### REQUIREMENT
What you return must be every line below that includes the word "left".

Pixel coordinate grounding data:
=== Begin Enclosure ===

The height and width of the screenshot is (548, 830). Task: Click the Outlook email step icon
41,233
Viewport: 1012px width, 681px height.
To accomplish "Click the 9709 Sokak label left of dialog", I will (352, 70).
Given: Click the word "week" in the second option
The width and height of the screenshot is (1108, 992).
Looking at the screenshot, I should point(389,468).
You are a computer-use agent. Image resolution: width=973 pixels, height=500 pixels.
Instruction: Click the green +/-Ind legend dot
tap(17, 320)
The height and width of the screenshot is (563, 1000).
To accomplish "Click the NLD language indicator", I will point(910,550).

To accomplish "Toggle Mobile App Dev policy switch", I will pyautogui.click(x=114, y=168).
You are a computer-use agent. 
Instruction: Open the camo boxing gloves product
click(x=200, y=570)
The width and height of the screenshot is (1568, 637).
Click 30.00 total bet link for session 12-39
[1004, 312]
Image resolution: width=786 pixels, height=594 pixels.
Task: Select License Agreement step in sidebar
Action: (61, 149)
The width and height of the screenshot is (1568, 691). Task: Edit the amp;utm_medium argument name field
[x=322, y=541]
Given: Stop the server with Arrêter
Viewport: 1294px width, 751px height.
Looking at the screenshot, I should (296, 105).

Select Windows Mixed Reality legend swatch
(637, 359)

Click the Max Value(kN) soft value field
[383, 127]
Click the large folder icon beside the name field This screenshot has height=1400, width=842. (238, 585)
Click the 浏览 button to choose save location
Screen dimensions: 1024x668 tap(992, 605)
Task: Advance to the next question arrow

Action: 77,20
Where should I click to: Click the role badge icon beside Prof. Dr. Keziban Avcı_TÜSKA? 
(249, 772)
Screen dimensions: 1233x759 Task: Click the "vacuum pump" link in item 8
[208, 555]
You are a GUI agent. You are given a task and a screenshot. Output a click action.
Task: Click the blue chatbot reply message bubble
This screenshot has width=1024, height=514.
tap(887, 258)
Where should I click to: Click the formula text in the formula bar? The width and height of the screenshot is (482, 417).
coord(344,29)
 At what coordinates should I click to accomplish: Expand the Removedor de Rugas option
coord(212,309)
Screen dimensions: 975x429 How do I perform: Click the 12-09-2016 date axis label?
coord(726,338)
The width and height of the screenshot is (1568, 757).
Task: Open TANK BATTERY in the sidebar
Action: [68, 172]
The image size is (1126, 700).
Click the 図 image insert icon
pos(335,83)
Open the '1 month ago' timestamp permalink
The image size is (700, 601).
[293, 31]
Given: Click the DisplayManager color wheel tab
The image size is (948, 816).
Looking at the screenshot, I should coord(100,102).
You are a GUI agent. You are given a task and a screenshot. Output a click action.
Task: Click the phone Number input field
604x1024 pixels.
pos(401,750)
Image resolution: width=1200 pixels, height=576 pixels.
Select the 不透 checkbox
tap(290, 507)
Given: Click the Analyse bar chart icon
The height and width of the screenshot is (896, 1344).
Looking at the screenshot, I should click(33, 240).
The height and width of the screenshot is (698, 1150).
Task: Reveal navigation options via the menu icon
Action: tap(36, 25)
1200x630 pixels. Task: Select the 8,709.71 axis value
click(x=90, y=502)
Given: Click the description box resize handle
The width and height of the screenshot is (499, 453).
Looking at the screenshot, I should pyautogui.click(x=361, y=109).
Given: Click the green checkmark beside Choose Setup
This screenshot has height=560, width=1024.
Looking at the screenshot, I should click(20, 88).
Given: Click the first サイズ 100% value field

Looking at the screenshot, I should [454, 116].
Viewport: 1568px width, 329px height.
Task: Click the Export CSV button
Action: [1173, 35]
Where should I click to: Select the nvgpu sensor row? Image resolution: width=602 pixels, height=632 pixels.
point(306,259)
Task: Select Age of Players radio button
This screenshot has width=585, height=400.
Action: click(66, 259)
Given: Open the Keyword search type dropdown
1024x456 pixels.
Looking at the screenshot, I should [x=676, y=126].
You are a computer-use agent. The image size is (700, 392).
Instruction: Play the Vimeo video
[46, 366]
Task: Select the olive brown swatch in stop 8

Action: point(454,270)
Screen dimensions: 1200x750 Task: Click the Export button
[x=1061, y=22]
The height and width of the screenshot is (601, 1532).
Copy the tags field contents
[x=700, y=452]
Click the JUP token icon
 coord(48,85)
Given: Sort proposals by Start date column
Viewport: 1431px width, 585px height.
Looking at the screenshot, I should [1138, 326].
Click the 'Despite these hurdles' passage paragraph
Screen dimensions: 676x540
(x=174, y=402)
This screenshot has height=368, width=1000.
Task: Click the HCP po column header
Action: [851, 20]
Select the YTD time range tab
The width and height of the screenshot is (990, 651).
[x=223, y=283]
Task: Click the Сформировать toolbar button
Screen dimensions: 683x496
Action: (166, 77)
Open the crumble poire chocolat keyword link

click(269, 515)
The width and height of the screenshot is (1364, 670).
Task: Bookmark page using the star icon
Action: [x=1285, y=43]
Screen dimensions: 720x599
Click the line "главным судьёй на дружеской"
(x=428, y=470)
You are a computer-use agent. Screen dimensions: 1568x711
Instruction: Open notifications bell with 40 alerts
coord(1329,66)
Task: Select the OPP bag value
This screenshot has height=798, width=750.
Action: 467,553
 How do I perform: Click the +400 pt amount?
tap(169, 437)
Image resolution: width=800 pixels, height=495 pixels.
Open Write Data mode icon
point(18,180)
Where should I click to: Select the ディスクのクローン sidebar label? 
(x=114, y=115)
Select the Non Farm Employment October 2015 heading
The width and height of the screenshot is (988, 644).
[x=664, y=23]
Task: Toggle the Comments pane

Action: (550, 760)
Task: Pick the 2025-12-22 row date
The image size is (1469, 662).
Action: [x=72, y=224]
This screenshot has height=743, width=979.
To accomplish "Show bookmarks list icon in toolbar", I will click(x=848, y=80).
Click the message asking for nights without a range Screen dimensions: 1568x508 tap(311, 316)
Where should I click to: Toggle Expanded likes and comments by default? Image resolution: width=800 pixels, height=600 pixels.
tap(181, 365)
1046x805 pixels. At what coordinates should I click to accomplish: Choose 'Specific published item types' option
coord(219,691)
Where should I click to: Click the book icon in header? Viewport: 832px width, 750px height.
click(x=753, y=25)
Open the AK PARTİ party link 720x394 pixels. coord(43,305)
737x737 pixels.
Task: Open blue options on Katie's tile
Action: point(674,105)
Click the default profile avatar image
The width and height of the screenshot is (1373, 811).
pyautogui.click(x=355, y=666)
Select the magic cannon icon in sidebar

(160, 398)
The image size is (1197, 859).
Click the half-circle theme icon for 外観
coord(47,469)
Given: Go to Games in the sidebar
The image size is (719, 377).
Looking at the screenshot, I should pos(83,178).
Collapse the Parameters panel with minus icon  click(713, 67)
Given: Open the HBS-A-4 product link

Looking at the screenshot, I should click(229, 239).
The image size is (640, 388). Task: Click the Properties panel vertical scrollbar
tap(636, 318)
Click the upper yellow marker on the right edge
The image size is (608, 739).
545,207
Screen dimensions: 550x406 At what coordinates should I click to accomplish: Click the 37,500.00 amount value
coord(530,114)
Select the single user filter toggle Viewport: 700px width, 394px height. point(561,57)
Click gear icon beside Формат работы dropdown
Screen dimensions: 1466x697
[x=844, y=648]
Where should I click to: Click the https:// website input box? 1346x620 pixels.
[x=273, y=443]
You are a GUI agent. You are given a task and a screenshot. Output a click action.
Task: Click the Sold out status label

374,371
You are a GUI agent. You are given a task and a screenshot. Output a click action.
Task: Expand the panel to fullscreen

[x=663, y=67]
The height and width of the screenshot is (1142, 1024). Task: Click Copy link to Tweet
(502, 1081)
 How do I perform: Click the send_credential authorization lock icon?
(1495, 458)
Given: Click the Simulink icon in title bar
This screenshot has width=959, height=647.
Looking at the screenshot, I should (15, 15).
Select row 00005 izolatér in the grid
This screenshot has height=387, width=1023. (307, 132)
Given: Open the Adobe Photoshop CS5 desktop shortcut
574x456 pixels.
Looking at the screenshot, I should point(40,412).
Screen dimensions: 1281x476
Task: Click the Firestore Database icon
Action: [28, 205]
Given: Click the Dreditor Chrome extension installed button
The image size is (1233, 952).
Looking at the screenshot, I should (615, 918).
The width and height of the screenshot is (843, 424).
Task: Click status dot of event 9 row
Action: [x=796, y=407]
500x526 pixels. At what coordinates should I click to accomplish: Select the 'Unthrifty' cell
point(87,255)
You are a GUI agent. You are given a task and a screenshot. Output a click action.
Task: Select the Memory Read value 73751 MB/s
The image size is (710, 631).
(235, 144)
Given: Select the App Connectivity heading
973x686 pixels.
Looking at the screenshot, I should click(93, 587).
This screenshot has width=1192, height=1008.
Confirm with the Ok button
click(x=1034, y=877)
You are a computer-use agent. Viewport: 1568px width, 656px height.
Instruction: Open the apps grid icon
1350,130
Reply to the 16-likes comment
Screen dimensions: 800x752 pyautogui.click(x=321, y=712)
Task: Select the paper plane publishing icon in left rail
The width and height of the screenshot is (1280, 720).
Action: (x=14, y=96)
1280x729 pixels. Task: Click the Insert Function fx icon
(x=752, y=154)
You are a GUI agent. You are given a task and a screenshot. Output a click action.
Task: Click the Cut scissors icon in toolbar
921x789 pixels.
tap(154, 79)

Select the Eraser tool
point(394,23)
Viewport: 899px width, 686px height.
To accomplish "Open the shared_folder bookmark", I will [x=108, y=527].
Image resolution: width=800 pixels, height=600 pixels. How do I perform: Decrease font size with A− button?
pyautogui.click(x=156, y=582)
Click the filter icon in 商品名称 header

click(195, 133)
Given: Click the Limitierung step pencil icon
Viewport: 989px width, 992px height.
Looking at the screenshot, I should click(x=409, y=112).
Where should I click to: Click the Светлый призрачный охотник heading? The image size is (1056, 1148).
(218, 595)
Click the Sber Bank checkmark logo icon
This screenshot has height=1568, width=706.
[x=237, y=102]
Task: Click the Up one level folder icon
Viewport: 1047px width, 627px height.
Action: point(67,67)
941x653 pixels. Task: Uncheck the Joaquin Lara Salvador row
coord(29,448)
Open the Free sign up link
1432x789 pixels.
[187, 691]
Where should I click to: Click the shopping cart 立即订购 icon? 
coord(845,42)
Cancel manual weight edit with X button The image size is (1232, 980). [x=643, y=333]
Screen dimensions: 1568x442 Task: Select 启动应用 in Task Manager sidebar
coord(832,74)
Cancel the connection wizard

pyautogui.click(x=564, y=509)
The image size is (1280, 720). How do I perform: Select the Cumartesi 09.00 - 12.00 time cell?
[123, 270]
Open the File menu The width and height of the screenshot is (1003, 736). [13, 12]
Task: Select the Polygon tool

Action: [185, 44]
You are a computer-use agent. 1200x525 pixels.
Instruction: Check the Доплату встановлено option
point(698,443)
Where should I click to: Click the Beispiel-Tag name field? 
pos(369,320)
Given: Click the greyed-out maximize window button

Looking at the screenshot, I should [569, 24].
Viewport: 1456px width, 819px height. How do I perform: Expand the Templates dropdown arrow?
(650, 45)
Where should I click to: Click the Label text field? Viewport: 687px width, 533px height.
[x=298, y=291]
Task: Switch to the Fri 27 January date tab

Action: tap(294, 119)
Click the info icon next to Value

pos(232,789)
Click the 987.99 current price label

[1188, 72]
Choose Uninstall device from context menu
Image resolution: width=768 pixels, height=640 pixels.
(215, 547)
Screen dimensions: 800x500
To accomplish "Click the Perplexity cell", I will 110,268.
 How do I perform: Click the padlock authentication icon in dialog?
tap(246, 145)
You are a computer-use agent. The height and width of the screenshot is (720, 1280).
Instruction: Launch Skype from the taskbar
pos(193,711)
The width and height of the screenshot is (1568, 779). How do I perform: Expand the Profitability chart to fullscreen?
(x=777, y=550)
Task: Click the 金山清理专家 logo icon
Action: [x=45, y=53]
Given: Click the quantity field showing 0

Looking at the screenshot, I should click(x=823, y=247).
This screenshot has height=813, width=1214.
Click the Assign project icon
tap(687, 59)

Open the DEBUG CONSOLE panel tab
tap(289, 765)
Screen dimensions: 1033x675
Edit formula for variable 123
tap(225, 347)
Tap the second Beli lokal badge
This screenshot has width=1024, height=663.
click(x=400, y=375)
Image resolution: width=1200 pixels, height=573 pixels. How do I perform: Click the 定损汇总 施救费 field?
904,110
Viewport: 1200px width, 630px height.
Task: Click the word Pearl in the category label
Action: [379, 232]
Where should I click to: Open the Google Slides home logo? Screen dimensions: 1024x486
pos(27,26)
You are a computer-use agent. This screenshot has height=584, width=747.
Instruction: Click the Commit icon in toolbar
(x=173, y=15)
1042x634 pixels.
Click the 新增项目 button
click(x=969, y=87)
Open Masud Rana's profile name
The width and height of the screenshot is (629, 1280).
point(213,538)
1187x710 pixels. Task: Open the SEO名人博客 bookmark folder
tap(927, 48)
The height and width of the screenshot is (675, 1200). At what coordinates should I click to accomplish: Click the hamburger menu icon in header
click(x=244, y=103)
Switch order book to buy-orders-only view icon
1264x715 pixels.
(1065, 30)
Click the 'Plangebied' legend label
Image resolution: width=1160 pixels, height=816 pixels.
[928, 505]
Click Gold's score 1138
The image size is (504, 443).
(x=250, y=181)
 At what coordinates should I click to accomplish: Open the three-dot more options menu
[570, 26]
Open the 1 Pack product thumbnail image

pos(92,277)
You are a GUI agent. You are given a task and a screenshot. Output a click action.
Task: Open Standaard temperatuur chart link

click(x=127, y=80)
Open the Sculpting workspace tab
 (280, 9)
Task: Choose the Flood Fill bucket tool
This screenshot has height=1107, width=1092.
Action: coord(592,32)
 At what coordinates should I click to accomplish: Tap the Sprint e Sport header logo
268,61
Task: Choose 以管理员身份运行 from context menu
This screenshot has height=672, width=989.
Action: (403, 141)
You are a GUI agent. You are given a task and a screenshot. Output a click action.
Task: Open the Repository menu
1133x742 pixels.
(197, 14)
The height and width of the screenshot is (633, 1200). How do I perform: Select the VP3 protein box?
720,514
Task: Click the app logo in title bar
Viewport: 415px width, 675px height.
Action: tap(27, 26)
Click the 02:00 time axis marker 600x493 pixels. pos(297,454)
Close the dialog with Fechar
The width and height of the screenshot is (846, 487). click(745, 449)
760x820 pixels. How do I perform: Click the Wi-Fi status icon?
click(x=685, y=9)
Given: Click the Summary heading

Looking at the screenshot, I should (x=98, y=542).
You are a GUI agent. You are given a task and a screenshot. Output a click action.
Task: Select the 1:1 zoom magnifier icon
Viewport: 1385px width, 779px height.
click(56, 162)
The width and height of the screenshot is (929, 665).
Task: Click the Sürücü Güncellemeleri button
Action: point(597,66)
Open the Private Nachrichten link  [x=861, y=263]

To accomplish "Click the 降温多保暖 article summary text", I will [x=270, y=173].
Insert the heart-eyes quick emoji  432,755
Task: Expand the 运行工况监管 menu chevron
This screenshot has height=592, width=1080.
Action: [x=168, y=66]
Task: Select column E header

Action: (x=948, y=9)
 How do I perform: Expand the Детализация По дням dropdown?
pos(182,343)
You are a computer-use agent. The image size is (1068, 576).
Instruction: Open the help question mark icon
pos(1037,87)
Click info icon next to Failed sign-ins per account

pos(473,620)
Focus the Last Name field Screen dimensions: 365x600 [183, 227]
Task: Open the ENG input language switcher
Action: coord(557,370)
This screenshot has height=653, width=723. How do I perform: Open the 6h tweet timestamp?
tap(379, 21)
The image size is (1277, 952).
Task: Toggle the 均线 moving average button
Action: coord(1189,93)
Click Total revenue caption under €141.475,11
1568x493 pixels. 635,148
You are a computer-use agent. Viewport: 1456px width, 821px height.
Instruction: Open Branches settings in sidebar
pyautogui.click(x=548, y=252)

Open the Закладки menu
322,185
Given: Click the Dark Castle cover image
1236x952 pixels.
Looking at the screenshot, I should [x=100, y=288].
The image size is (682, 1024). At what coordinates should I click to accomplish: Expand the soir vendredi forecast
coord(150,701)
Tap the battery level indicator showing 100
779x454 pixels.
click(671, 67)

=== End Enclosure ===

### RESPONSE TO THE EXERCISE
To accomplish "Click the 9709 Sokak label left of dialog", I will (352, 70).
Task: Select the paper plane publishing icon in left rail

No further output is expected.